▶ [TASK TO CARRY OUT]:
For the records below, give the number of lines in which "Rectangle" appears, and add nothing else.

STUDY MATERIAL START

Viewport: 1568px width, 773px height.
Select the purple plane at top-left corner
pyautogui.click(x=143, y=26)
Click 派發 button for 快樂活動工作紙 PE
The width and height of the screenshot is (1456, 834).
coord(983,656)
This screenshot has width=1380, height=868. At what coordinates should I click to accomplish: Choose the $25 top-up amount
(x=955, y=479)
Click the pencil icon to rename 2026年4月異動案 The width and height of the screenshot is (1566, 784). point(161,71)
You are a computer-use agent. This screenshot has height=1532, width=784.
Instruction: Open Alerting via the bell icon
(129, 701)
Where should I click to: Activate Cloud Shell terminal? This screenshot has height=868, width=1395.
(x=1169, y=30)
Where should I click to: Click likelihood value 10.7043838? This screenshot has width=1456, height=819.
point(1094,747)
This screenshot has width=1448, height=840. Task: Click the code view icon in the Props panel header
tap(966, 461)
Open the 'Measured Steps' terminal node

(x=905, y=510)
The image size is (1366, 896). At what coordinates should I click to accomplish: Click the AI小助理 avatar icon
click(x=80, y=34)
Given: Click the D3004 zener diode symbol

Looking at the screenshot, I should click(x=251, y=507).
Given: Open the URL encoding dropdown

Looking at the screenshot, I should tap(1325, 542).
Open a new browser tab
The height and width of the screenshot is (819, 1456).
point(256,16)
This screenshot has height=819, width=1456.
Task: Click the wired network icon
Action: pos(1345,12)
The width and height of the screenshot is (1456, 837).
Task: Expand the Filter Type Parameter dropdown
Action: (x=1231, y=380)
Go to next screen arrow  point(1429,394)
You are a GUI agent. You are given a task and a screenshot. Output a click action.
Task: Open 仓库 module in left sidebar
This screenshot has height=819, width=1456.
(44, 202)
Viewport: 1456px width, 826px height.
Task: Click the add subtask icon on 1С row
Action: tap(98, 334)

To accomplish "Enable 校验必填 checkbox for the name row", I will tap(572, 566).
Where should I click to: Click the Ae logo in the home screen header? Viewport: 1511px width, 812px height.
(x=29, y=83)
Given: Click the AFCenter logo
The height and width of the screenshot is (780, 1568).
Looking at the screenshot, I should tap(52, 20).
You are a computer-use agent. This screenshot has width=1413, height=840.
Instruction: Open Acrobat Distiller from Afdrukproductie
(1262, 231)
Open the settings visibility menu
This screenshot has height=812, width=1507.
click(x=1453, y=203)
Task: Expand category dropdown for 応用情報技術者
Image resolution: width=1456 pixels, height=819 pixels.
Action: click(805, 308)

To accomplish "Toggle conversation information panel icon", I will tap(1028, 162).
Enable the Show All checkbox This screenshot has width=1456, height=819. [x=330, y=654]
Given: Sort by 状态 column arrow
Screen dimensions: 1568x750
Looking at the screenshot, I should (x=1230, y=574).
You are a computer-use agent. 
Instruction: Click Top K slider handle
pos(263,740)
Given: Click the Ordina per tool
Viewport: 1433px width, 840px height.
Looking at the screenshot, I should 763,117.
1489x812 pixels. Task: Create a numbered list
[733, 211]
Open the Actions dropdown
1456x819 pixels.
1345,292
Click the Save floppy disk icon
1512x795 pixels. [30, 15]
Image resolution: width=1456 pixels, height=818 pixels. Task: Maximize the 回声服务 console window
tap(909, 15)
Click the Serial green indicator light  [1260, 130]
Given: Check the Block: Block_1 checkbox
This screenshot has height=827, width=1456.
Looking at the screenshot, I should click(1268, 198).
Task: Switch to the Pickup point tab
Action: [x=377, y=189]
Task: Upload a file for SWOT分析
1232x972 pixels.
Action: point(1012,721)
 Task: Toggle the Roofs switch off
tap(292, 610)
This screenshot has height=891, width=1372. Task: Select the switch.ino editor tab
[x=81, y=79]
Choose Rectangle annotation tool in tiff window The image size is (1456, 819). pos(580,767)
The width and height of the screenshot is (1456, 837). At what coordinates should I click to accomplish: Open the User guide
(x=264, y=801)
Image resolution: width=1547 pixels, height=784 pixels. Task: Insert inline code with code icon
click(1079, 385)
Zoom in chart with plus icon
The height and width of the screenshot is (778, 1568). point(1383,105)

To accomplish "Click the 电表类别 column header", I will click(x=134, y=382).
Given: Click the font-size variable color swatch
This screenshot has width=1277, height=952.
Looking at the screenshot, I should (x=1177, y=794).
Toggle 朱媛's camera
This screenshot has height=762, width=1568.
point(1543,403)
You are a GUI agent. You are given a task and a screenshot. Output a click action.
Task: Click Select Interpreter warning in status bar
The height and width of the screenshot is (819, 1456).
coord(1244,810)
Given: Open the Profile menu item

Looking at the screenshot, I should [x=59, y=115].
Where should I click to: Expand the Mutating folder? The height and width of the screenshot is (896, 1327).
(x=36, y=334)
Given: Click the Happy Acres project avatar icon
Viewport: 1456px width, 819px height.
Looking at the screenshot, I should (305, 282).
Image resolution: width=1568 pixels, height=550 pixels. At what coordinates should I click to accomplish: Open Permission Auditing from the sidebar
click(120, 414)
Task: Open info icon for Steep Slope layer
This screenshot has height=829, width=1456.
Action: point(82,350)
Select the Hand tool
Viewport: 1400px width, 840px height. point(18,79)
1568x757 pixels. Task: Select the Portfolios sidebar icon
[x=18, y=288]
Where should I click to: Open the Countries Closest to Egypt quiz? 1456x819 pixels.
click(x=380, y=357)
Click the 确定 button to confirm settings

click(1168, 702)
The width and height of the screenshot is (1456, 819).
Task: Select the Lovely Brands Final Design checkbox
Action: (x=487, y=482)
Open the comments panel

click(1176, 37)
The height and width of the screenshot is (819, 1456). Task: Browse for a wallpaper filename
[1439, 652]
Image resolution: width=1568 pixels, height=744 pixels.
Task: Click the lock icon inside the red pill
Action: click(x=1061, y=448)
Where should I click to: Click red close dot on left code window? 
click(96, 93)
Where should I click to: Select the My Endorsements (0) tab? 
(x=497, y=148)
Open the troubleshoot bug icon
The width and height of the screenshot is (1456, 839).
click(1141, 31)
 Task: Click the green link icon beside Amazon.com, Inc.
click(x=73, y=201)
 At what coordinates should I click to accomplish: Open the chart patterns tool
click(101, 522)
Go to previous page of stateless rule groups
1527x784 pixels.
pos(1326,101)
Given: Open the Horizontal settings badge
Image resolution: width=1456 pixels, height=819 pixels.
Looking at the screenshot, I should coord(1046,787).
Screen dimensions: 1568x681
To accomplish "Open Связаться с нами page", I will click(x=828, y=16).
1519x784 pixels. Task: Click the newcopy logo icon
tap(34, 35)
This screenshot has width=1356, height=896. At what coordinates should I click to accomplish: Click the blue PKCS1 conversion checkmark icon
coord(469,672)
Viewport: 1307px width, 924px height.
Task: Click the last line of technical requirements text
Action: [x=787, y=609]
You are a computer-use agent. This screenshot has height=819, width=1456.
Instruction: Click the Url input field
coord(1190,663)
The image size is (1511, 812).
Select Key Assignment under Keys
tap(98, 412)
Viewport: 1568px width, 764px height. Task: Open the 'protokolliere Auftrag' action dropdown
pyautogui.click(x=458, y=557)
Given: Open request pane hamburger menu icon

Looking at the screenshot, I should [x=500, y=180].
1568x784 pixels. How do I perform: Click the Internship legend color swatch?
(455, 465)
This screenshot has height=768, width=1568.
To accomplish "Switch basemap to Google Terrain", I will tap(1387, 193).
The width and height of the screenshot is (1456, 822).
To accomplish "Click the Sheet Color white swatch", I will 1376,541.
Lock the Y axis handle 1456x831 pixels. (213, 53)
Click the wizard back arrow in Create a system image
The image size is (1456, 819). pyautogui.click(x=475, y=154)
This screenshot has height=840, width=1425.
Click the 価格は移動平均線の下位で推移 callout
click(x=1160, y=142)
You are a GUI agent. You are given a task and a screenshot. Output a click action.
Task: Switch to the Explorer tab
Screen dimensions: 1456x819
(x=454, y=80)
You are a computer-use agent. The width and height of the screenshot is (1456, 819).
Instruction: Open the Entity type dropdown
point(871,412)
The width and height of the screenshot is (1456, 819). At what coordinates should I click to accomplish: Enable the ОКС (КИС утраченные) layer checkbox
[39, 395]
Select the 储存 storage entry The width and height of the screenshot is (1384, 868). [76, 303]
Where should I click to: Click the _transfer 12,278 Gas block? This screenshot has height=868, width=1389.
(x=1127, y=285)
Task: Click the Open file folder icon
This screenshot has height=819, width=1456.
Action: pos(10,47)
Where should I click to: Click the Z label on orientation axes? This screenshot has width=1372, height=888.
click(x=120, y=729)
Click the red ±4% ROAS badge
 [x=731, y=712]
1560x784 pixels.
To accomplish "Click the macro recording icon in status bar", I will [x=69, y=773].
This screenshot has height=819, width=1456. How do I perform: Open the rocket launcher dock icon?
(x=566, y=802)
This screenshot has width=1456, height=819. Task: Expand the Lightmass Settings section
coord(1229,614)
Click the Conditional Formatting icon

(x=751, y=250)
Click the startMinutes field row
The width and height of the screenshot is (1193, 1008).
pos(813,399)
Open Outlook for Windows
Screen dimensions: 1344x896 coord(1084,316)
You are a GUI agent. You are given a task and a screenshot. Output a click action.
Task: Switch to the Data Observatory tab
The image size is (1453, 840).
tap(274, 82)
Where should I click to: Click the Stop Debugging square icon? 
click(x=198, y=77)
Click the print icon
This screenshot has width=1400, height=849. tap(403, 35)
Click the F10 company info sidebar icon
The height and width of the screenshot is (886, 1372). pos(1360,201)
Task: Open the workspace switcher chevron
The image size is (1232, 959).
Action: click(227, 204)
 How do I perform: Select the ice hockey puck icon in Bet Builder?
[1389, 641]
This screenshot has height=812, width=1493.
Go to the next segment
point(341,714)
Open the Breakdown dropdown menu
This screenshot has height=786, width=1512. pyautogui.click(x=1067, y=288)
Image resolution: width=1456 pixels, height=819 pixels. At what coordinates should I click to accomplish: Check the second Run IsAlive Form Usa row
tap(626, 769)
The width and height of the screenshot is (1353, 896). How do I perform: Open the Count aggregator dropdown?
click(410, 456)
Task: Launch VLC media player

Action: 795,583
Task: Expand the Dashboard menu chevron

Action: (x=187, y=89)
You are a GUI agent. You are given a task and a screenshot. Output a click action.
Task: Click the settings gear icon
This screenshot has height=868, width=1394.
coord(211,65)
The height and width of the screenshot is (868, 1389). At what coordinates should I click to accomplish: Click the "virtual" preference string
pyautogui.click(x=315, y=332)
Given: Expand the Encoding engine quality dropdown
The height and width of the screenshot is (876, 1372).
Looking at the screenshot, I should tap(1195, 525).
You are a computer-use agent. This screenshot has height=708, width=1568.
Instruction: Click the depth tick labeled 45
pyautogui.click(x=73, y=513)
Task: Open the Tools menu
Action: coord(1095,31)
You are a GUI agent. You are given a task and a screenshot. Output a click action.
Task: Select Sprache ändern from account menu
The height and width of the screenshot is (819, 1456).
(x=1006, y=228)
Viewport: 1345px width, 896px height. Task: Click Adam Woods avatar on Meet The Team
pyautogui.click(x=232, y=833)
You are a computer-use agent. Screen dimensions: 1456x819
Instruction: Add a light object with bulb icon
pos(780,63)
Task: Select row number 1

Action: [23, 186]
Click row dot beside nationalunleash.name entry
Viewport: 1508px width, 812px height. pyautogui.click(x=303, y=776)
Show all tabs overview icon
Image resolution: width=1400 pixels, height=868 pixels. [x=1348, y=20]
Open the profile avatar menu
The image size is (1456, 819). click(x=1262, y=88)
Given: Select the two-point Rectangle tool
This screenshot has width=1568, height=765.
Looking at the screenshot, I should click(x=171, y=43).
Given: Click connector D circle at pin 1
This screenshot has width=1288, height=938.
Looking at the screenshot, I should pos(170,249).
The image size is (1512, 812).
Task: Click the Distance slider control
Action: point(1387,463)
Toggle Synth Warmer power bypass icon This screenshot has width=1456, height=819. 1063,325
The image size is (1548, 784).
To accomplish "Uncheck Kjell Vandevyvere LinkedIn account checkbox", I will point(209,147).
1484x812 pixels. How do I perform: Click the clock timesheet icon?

STUDY MATERIAL END

▶ [REPLY]:
2